[Tip] Testing if a file is text or binary

Share your advanced PureBasic knowledge/code with the community.
PB
PureBasic Expert
PureBasic Expert
Posts: 7581
Joined: Fri Apr 25, 2003 5:24 pm

[Tip] Testing if a file is text or binary

Post by PB »

Here's my tip for testing if a file is text or binary. See comments in code.

BTW, I know about the ReadStringFormat command and the #PB_Ascii
result, but as the docs say: that isn't 100% foolproof or a file standard.

Also, don't forget that a file called test.txt with a 0 byte size is not really
a text file, so there is no bug with this procedure on such files. ;)

[Edit] See my enhanced version further down which doesn't use
AllocateMemory, PeekS and FileSeek.
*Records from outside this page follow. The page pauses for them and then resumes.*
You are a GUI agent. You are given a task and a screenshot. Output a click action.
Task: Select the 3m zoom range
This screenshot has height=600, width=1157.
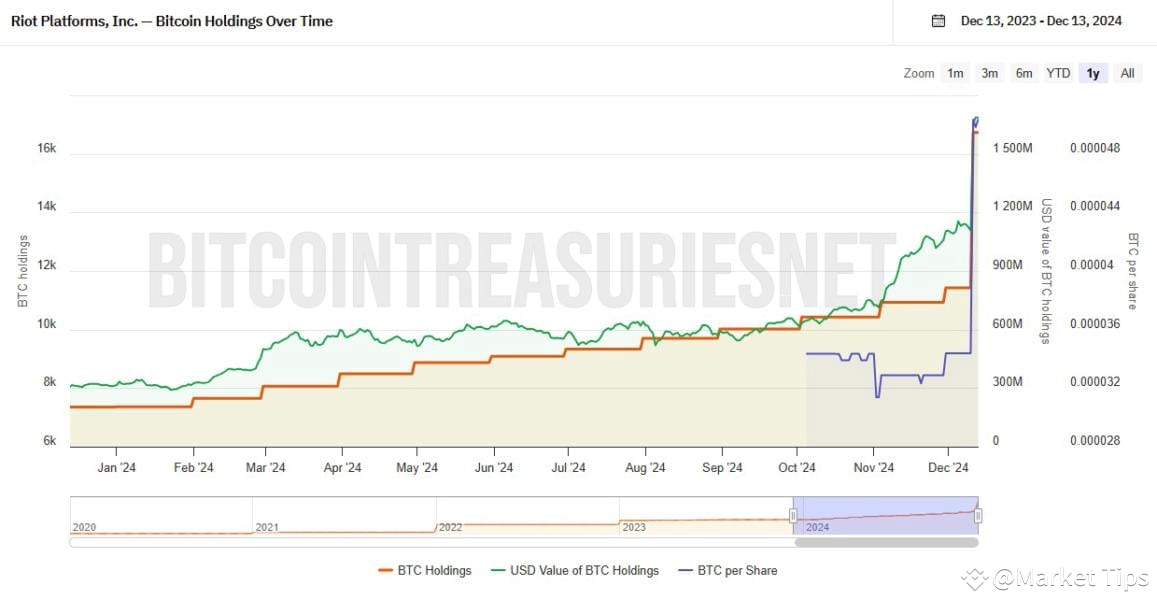(990, 73)
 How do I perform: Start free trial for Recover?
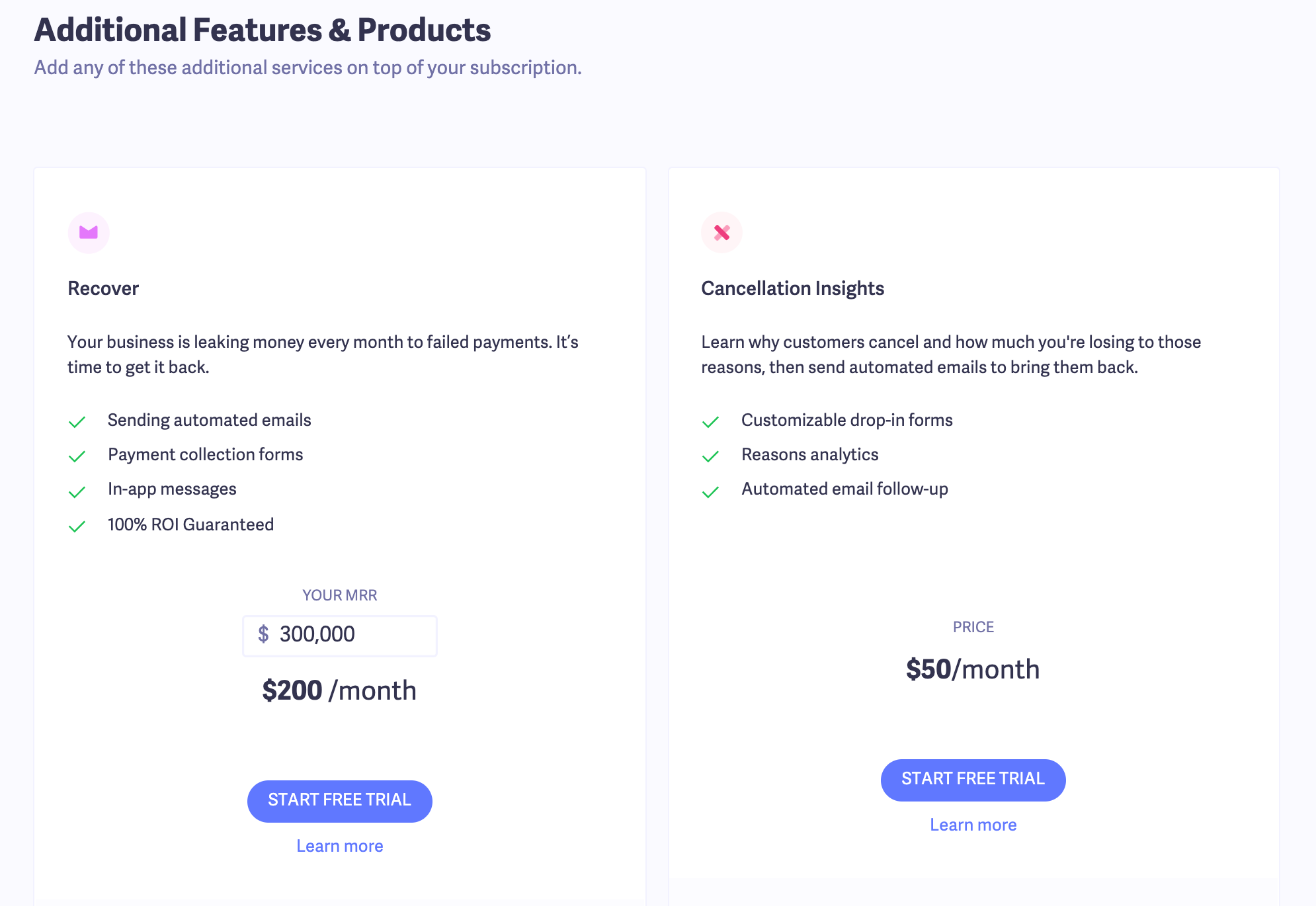coord(339,801)
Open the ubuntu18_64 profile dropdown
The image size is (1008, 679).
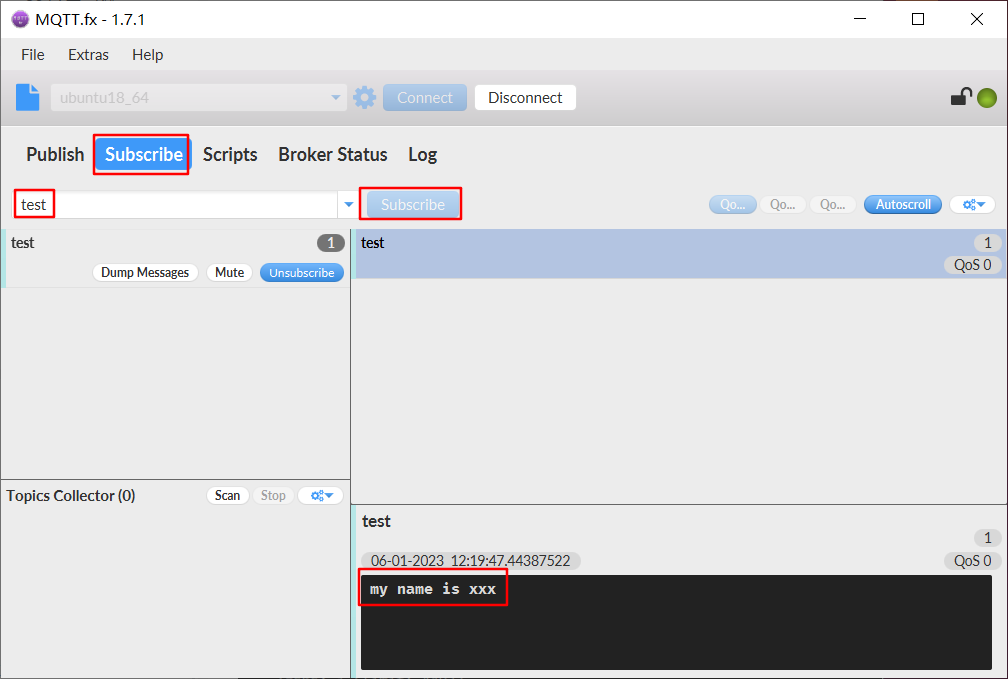tap(337, 97)
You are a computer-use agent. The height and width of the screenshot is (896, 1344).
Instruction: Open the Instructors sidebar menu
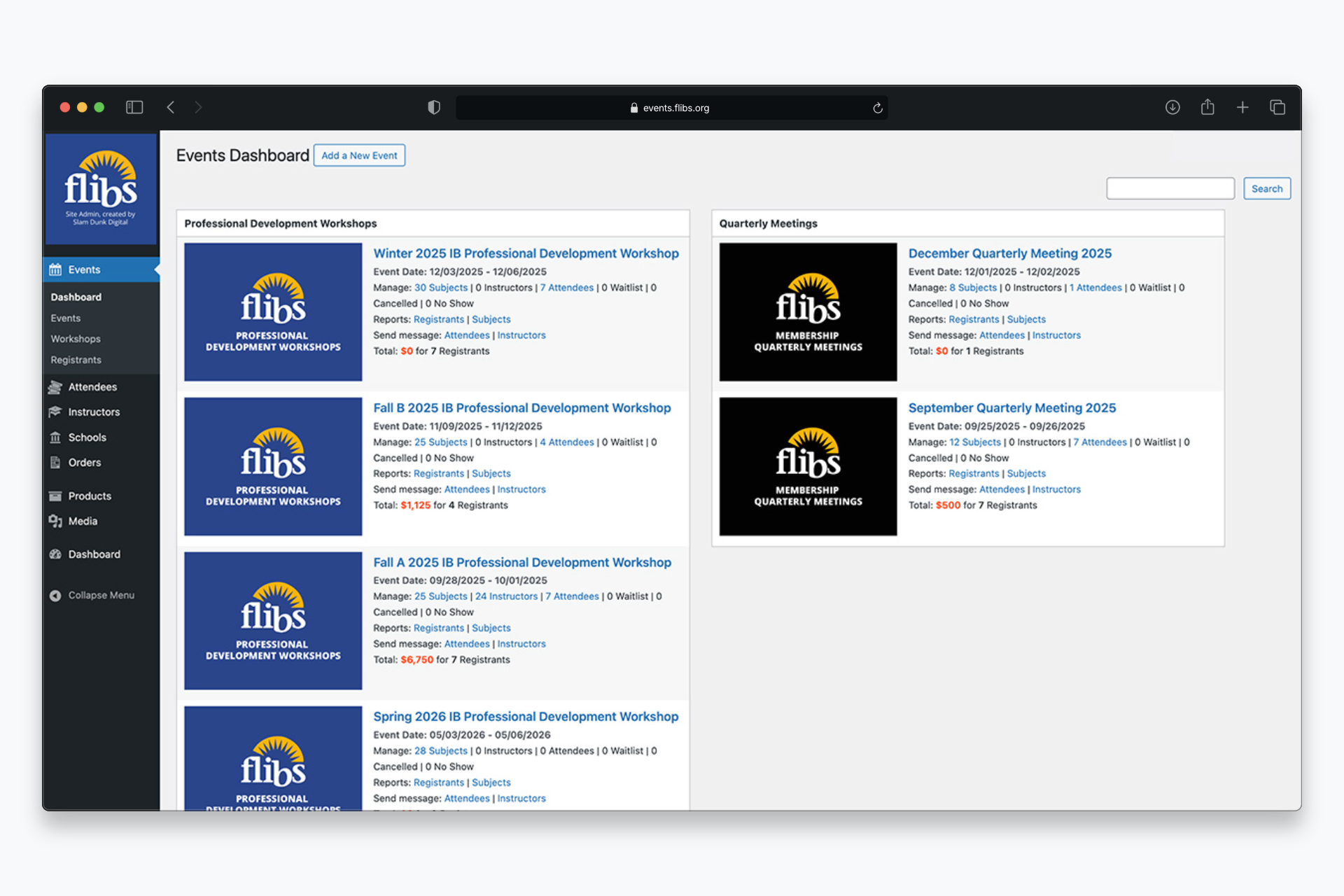point(94,412)
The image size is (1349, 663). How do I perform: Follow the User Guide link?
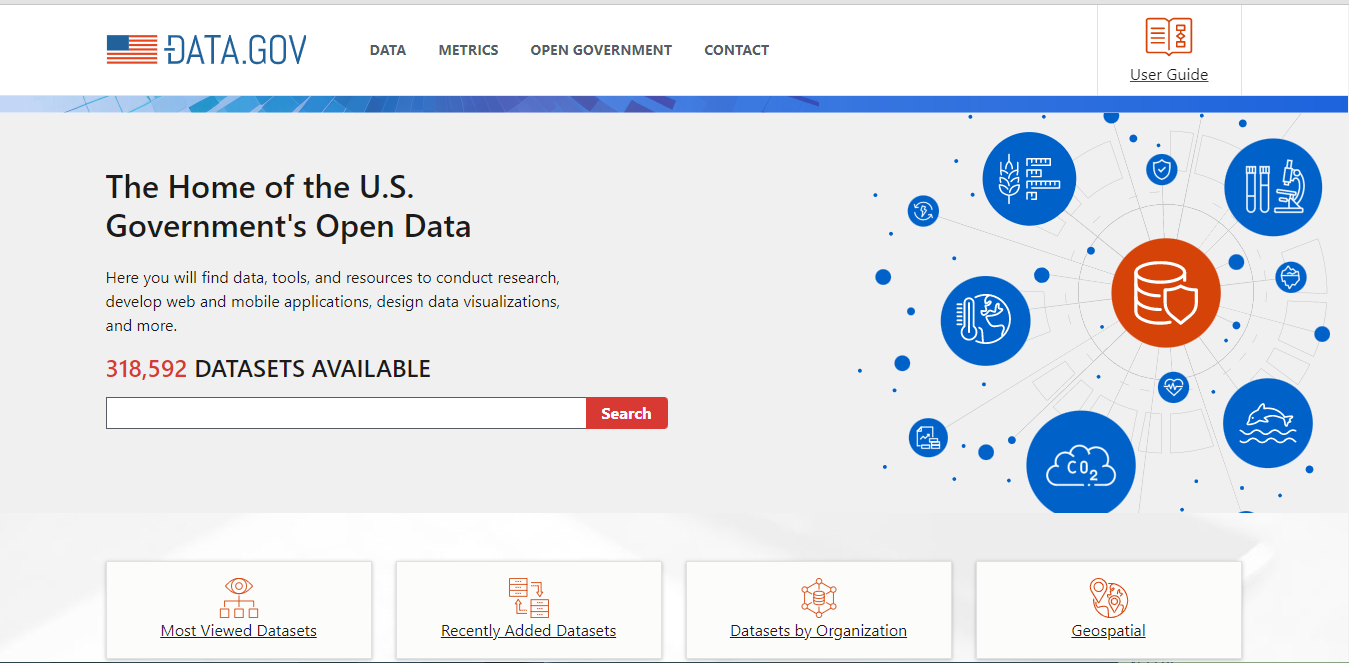pos(1168,74)
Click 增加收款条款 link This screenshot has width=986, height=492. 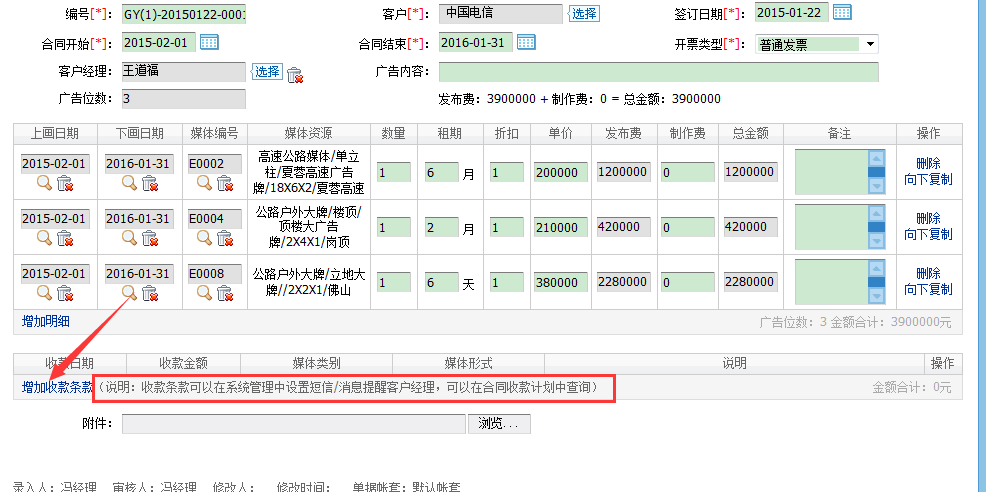57,386
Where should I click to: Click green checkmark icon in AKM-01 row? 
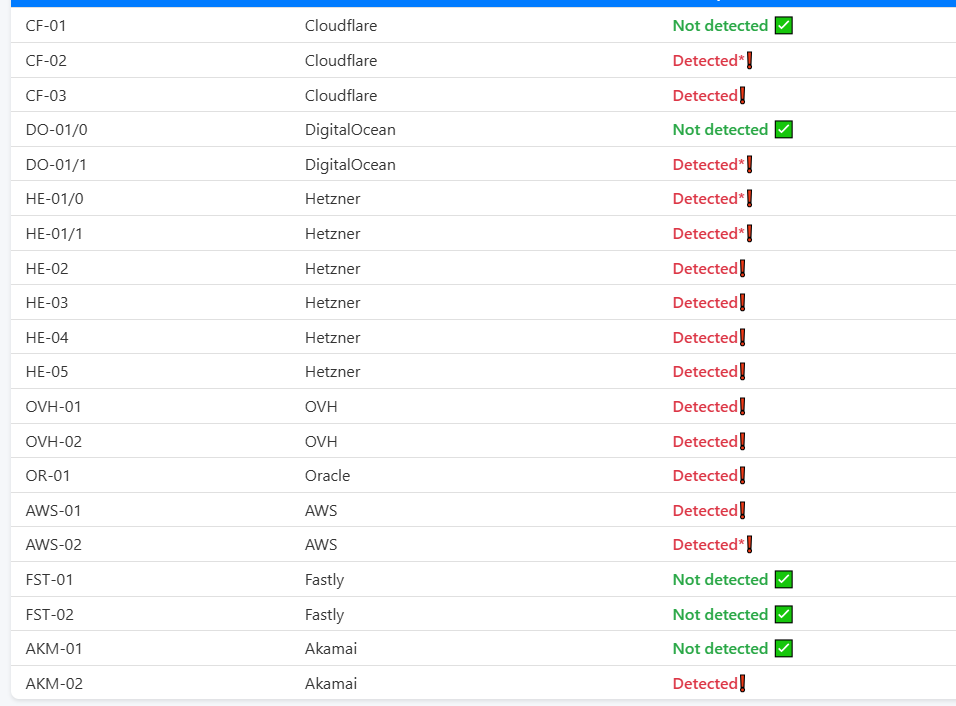pyautogui.click(x=784, y=649)
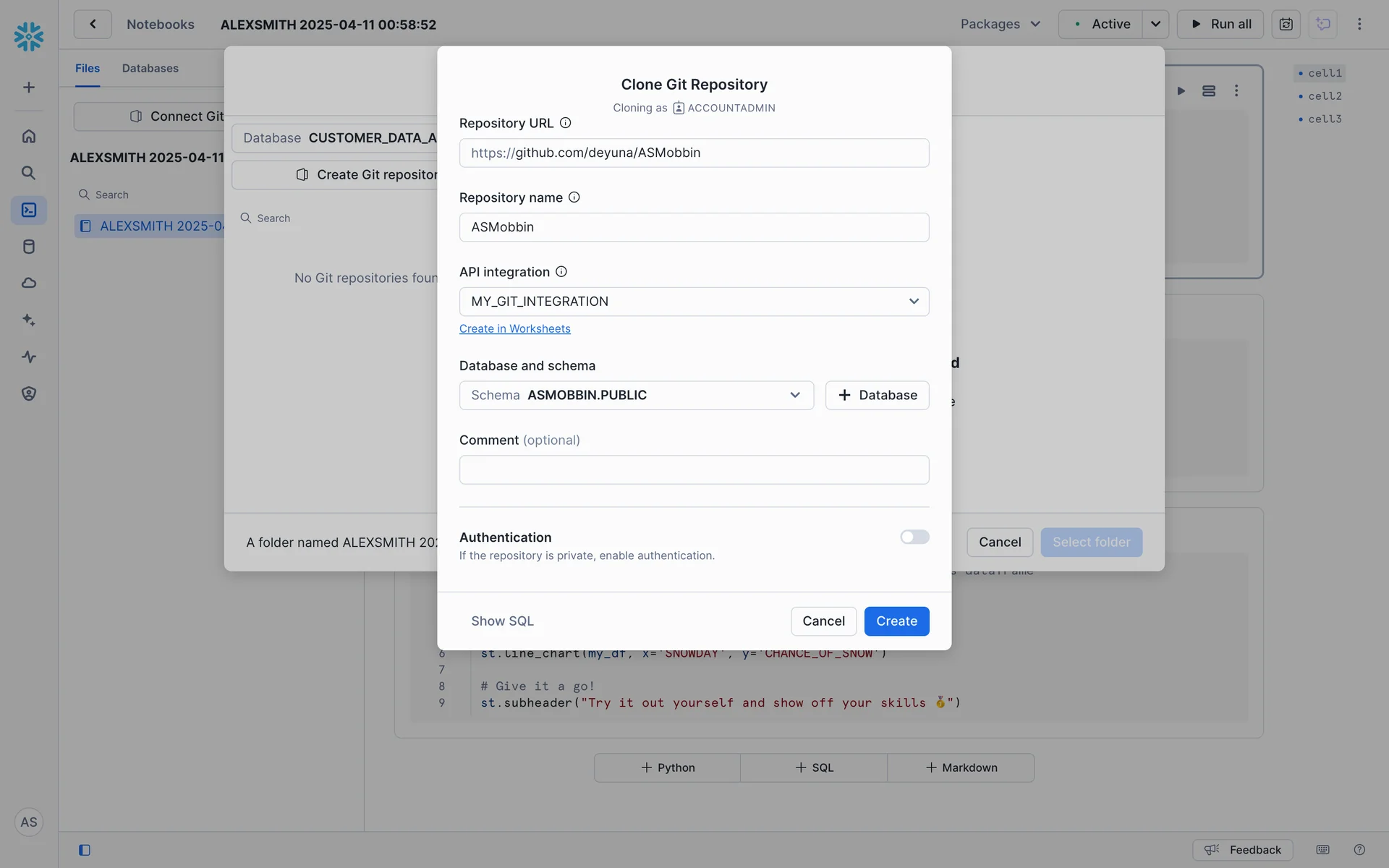This screenshot has width=1389, height=868.
Task: Open the Data database icon in sidebar
Action: pyautogui.click(x=29, y=247)
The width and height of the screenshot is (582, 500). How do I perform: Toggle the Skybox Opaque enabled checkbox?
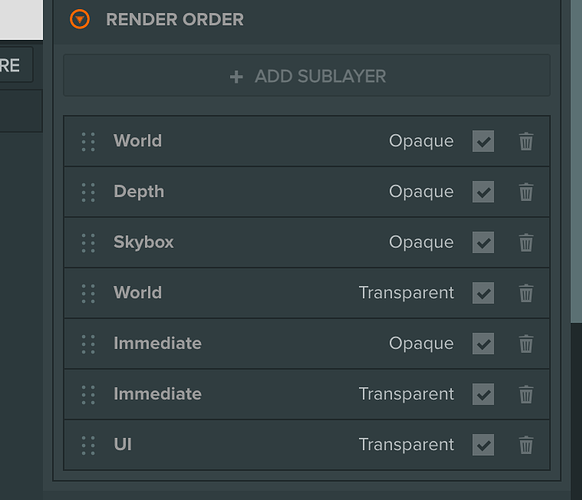pos(483,242)
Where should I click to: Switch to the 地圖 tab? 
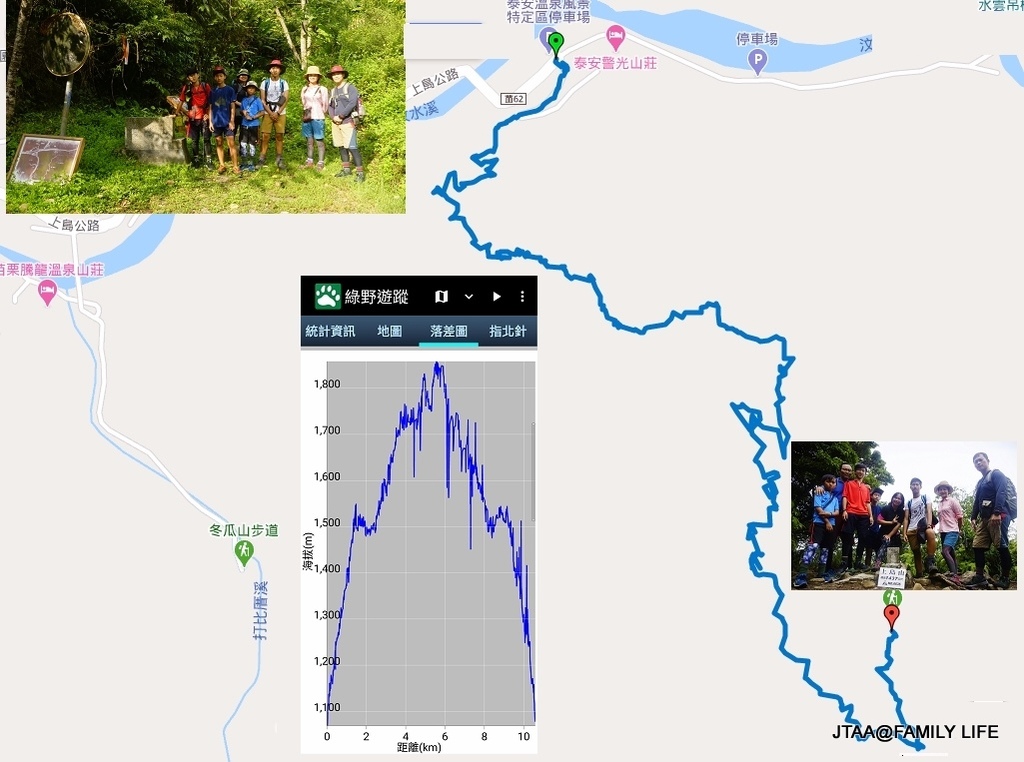click(x=389, y=331)
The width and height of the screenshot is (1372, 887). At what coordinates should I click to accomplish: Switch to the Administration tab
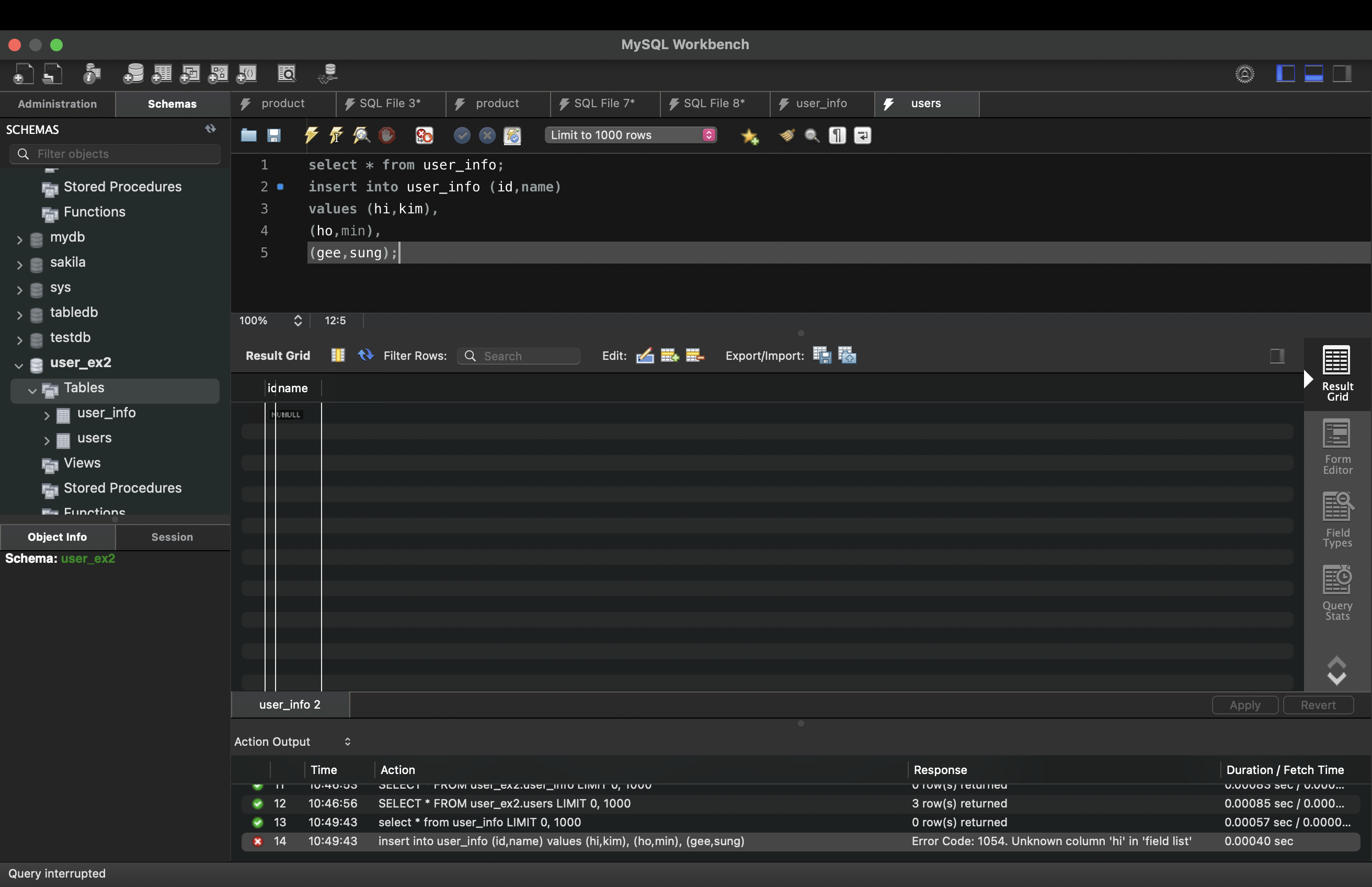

Thanks to AND51 for that!

Code: Select all

; IsTextFile by PB. Free for any use without credit needed. :)

; Reads the first 128 bytes of file$ to see if it's text or binary.
; If it contains Chr(0) then it's considered binary, as text files
; don't have it. Works fine with files less than 128 bytes in size.
; Probably not 100% foolproof but haven't had a false positive yet.
; Example below is for Windows, but the procedure is cross-platform.

; Return values: -1 if can't get a result, 0 for binary, 1 for text.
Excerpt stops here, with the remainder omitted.